A dupla colabora para eternizar obras de outros compositores, como Raul Torres (1906-1970), autor de “Moda da Mula Preta”, homenageado no álbum Recordando Raul Torres (1970), e José Fortuna (1923-1983), autor de “Bico de Pena” (com Tonico), canção gravada no disco Tonico e Tinoco Apresentam Sucessos de José Fortuna (1975).

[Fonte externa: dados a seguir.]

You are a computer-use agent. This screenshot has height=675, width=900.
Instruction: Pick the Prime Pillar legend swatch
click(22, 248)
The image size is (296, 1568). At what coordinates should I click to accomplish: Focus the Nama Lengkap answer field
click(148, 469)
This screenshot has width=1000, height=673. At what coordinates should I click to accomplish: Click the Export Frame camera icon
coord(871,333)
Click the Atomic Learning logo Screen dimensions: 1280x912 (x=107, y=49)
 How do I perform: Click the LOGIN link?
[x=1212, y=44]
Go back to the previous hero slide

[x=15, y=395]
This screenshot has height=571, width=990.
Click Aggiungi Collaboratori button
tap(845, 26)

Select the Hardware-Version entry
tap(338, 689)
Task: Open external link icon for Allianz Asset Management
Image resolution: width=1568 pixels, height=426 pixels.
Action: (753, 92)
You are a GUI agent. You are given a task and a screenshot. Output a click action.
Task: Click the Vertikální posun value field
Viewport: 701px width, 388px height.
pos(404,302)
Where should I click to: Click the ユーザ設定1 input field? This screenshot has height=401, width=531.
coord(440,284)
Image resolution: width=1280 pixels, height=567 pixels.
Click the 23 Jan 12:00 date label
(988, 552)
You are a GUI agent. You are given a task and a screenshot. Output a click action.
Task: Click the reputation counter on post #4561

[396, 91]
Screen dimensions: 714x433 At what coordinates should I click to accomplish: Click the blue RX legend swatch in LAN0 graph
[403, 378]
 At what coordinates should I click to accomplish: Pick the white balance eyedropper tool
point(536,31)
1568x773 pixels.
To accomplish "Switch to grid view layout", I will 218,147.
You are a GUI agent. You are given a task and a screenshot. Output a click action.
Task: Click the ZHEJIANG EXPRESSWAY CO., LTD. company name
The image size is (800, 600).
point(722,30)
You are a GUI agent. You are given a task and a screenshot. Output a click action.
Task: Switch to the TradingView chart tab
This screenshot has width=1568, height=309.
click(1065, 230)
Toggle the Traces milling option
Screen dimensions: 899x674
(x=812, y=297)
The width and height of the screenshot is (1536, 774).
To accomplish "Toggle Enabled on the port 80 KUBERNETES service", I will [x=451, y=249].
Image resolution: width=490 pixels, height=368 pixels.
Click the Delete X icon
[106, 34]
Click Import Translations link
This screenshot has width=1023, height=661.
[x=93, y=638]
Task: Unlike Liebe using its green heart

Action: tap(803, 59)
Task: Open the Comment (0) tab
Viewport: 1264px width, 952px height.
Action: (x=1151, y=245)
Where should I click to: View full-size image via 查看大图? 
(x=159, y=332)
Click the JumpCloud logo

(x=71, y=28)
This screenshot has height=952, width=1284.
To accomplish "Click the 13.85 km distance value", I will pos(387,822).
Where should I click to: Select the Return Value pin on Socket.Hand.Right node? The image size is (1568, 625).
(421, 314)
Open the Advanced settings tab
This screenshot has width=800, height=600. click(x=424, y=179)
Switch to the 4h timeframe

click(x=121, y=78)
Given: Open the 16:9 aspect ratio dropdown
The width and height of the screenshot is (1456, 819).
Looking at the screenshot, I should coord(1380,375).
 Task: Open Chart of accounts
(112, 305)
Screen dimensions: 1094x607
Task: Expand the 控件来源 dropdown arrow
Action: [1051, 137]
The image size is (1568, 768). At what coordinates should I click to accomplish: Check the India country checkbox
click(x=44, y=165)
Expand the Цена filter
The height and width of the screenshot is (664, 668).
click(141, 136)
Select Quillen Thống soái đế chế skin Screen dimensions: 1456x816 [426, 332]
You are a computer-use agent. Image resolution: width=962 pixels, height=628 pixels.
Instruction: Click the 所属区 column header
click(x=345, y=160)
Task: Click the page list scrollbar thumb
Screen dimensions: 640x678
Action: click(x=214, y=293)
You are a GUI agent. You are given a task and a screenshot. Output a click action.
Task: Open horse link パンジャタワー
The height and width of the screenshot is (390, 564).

Diferentemente da forma como o sertanejo é visto até o início da década de 1940, pelas representações cômicas de duplas como Alvarenga e Ranchinho e Jararaca e Ratinho, o caipira em Tonico e Tinoco espelha a melancolia, a saudade da terra, a produção agrícola e a celebração de sentimentos, como amor, fé, tristeza e amizade. É uma representação não caricata e antítese do homem moderno sugerido pelos centros urbanos. Aproxima-se do retrato do caipira das telas do pintor Almeida Júnior (1850-1899) e distancia-se do Jeca Tatu, personagem do escritor Monteiro Lobato (1882-1948), ícone do atraso e da preguiça.

Ao longo da carreira, Tonico e Tinoco mantêm a indumentária e o linguajar que os atrelam ao universo rural. Esse dialeto caipira transforma palavras oxítonas e proparoxítonas em paroxítonas: córrego vira “córgo”, pássaro preto em “passo preto” e fósforo em “fosfro”. A variação linguística está no modo de cantar e de falar da maioria dos artistas de origem campesina dos anos 1930 e 1950, diferentemente de duplas surgidas a partir da década de 1980, que a conserva apenas na fala.

O mundo simbólico de Tonico e Tinoco passa a ser consumido pelo público que migra da zona rural para os centros urbanos e reforçado pelas turnês em circos, por programas de rádio e por filmes inspirados em suas músicas e protagonizados pela dupla. Entre eles, Luar do Sertão (1949), Lá no meu Sertão (1963), Obrigado a Matar! (1965), A Marca da Ferradura (1971), Os Três Justiceiros (1972), e O Menino Jornaleiro (1982). Surge o “discurso de legitimidade” da cultura caipira, do qual a dupla torna-se referência, sobretudo a partir da década de 1980. Nessa época há a consagração popular e comercial de artistas representantes da “jovem, urbana e romântica música sertaneja”, como Chitãozinho e Xororó , Zezé di Camargo e Luciano e Leandro e Leonardo. A música de Tonico e Tinoco passa a traduzir o sertão antigo e o caboclo cada vez mais distantes do Brasil industrial.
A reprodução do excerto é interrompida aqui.